# [Page excerpt]
◆ ◆ ◆ ◆ ◆ ◆ ◆
The equations (2) are useful in demonstrating the basic operation of the invention, but don't provide for the possible alteration of overall signal level caused by the described selective cancellation. Also, the control signals needed for these equations are not conveniently normalized. Accordingly, the following set of equations, similarly resulting from the stated general criteria, is set forth:
Lf " = 0.71[(1 + 0.41K1)Lf ' + 0.71K3 jLb ' - 0.71K4 Rb ']
Rf " = 0.71[(1 + 0.41K2)Rf ' + 0.71K3 Lb ' - 0.71K4 jRb ']
Lb " = 0.71[(1 + 0.41K3)Lb " - 0.71K1 jLf ' + 0.71K2 Rf ']
Rb " = 0.71[(1 + 0.41K4)Rb ' - 0.71K1 Lf ' + 0.71K2 jRf '] (3)
Aside from the various 0.71 coefficients, the difference of these equations from equations (2) is that the first term is multiplied by the factor (1 + 0.41K). This factor is introduced to retain overall signal level in a desirable fashion. For example, assume that at a given moment the right back input signal is strongly predominant, resulting in K4 being relatively high and the other K's being relatively low. As previously explained, this will cause selective cancellation of the Rb signal from the outputs Lf " and Rf ", which can be seen from the last terms of the equations for these outputs. Accordingly, and since the degree of such cancellation depends on the magnitude of K4, the Rb ' component of Rb " is increased in proportion to K4. Similar examples could be set forth to illustrate the propriety of the other (1 + 0.41K) factors. The (1+0.41K) factors are represented functionally in FIG. 3 by the variable gain amplifiers 105 through 108.
By substituting from the relationships of equations (1), the equations (3) can be rewritten in the following form which is useful in visualizing certain implementations of the invention:
Lf " = 0.71[(1 + 41K1)LT - 0.5K3 (jRT + LT) - 0.5K 4 (LT - jRT)]
Rf " = 0.71[(1 + 41K2)RT + 0.5K 3 (jLT - RT) - 0.5K 4 (RT + jLT)]
Lb " = 0.71[(1 + 0.41K3)0.71(jLT - RT) - 0.71K1 jLT + 0.71K2 RT ]
Rb " = 0.71[(1 + 0.41 K4)0.71(LT - jRT) - 0.71K1 LT + 0.71K2 jRT ] (4)
◆ ◆ ◆ ◆ ◆ ◆ ◆
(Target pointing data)
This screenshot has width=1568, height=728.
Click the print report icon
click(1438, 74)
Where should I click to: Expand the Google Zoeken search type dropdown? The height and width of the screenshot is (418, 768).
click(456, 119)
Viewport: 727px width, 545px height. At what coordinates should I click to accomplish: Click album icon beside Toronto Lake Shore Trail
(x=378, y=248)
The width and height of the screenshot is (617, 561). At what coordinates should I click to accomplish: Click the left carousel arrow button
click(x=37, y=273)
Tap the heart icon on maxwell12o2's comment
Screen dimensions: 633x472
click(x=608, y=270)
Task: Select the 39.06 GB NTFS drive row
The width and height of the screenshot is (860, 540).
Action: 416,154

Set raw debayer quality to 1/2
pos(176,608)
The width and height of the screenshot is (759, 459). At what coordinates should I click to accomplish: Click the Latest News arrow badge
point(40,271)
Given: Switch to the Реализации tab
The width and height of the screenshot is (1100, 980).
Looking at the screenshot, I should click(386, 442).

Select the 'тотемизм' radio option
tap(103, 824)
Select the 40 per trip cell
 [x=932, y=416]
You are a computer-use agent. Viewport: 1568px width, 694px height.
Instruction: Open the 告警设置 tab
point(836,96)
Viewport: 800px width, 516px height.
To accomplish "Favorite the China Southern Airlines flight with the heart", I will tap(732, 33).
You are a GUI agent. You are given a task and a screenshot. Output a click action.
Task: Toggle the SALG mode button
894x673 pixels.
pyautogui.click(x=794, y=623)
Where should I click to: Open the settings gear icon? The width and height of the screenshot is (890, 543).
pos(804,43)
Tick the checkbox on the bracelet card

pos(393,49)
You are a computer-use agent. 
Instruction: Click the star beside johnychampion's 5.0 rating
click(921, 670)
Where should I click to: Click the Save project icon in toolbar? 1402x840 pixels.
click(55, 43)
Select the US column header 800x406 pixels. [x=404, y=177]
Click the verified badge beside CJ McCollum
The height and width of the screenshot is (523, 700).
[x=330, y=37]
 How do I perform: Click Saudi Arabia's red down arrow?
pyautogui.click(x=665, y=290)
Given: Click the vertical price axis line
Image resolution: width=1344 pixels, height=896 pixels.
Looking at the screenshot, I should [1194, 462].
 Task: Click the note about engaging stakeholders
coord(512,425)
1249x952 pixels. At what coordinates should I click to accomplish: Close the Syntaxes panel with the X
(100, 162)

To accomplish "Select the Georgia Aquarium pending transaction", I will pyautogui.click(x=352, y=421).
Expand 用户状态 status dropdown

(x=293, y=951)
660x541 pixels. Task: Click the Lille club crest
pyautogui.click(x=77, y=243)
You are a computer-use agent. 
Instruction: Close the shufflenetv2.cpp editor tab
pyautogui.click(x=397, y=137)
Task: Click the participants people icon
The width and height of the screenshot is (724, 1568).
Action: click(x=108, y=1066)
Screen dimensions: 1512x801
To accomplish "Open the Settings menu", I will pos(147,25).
◆ ◆ ◆ ◆ ◆ ◆ ◆
# [What to work on]
1. In the decoder equations passage, rewrite the stretch from "The equations (2)" through "0.71K2 jRf '] (3)", swapping "control signals" for "gain signals".
2. List the four output signals that equations (3) define in the decoder equations passage.
3. According to the decoder equations passage, what represents the (1 + 0.41K) factors in FIG. 3?
Use only the decoder equations passage for what comes next.

# [Results of the tasks]
1.
The equations (2) are useful in demonstrating the basic operation of the invention, but don't provide for the possible alteration of overall signal level caused by the described selective cancellation. Also, the gain signals needed for these equations are not conveniently normalized. Accordingly, the following set of equations, similarly resulting from the stated general criteria, is set forth:
Lf " = 0.71[(1 + 0.41K1)Lf ' + 0.71K3 jLb ' - 0.71K4 Rb ']
Rf " = 0.71[(1 + 0.41K2)Rf ' + 0.71K3 Lb ' - 0.71K4 jRb ']
Lb " = 0.71[(1 + 0.41K3)Lb " - 0.71K1 jLf ' + 0.71K2 Rf ']
Rb " = 0.71[(1 + 0.41K4)Rb ' - 0.71K1 Lf ' + 0.71K2 jRf '] (3)

2. Lf ", Rf ", Lb ", Rb "

3. The variable gain amplifiers 105 through 108.